Passage to read
A lark sings through the hellish gloom;
Calls out to her Author.
Praising, loving, she cries her tune,
Piercing my ears to bother.
A lonely cry, muffled and sweet,
Echoes through dark and rain,
Rises to join the thronging fleet
Of souls which do proclaim.
I hear “my Lord” loved and outspread;
My heart grasps to align.
‘ithout wit, this bird of voice has bled
Its faith and kindled mine.
There are a few ways to read this poem. It is an awkward task for me, a student of literature, to try to unpack my own work, so I will briefly explain a few contexts that can add additional layers but will leave it primarily up to the reader to apply them. In a spirit of the New Critics, however, it can be read without these extra contexts.
Philomela. The name, “Philomela,” means “lover of song” in Latin and was translated from the Greek “Φιλομήλη” by Ovid in his collection of Greek mythology, Metamorphoses. In brief, the myth of Philomela is the story of a girl who is raped and has her tongue cut out by her brother-in-law, Tereus. After she reveals to her sister what has happened by illustrating it in a tapestry, Tereus becomes enraged, and she is turned into a nightingale by the gods. This story has become a showpiece of feminist literary criticism and a demonstration of the “silencing” of women throughout history.

Dataset extract
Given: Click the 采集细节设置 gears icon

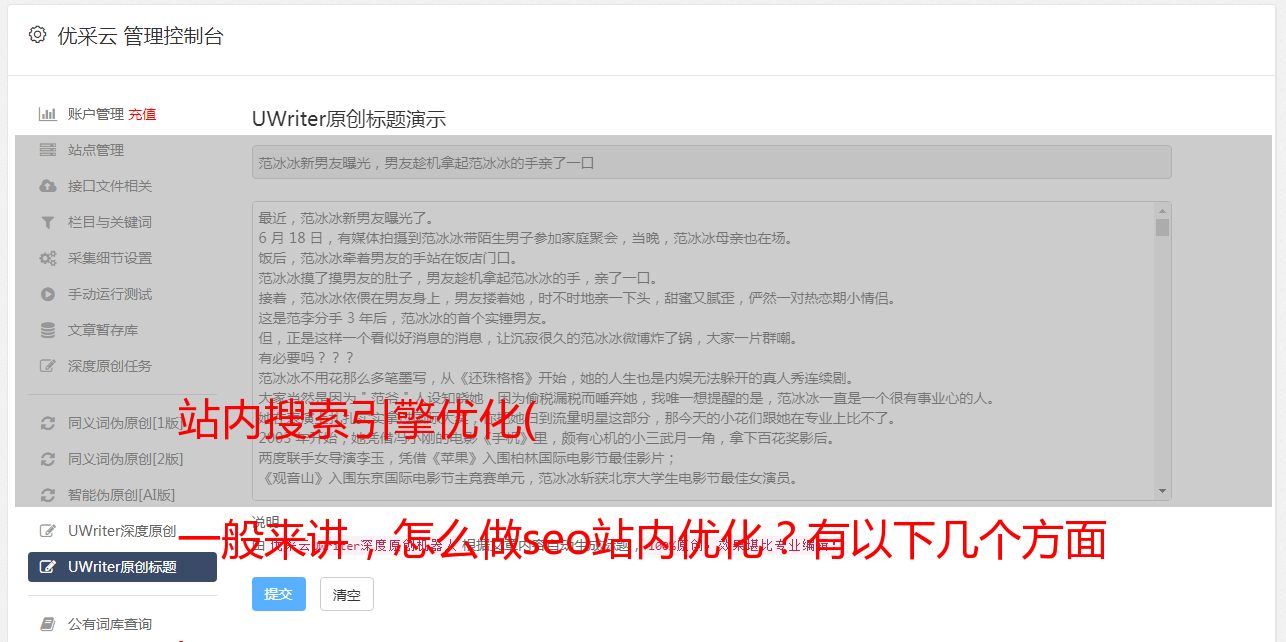Looking at the screenshot, I should [47, 258].
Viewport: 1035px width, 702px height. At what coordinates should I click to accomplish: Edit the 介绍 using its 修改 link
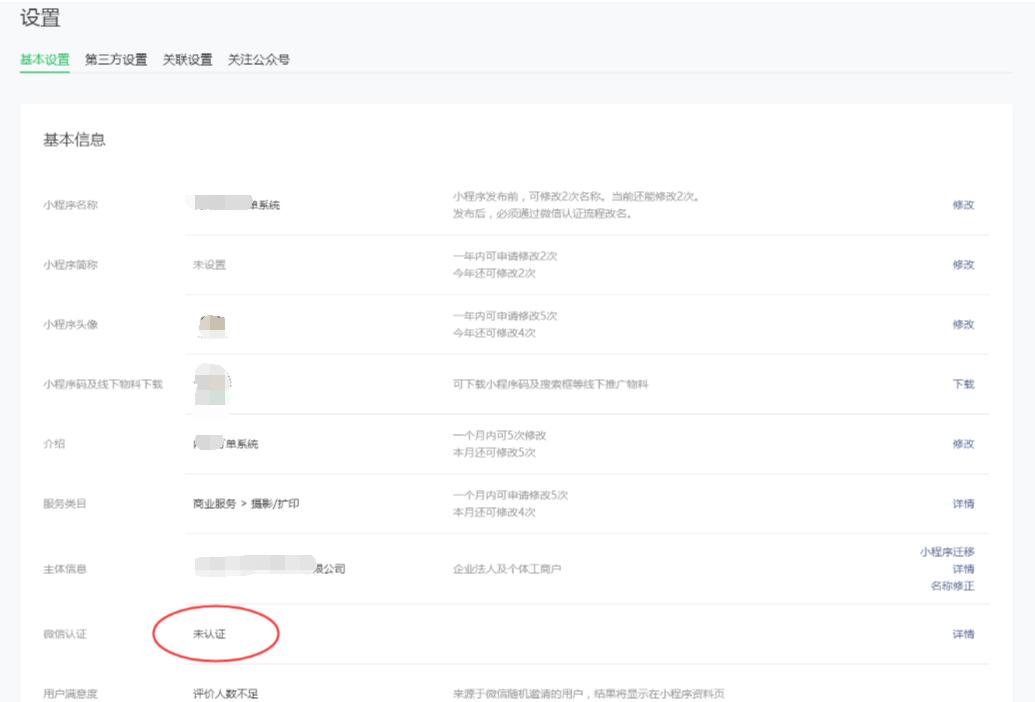[x=962, y=444]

What to do
Carry on the lark poem and its commentary from the point where it stops.

Right answer
The nightingale and the lark. The female nightingale is mute, and it is only the male counterpart that sings. Traditionally, in English poetry, it only sings at the end of the day or as darkness descends. In contrast, the lark is a bird of the morning and sings as the sun comes up and light illumines the darkness of night. This explains Juliet’s words in Romeo and Juliet, when she says to her new husband, Romeo, “Wilt thou be gone? it is not yet near day: / It was the nightingale, and not the lark, / That pierced the fearful hollow of thine ear” (3.5).
The nightingale as narrator. I will try not to belabour the point, but I wrote the poem with the narrator as the nightingale “Philomela.”
For a little more information about the aspects described, see below:
For a more descriptive account of the myth of Philomela, visit https://www.greekmythology.com/Myths/Mortals/Philomela/philomela.html or Book 6 of Metamorphoses.
See https://web.colby.edu/ovid-censorship/censorship-in-ovids-myths/philomela-ovid-silencing-censorship/ for a feminist take on the myth of Philomela.
See https://www.jstor.org/stable/40624200 for a description of the symbolic use of the lark and the nightingale in English poetry.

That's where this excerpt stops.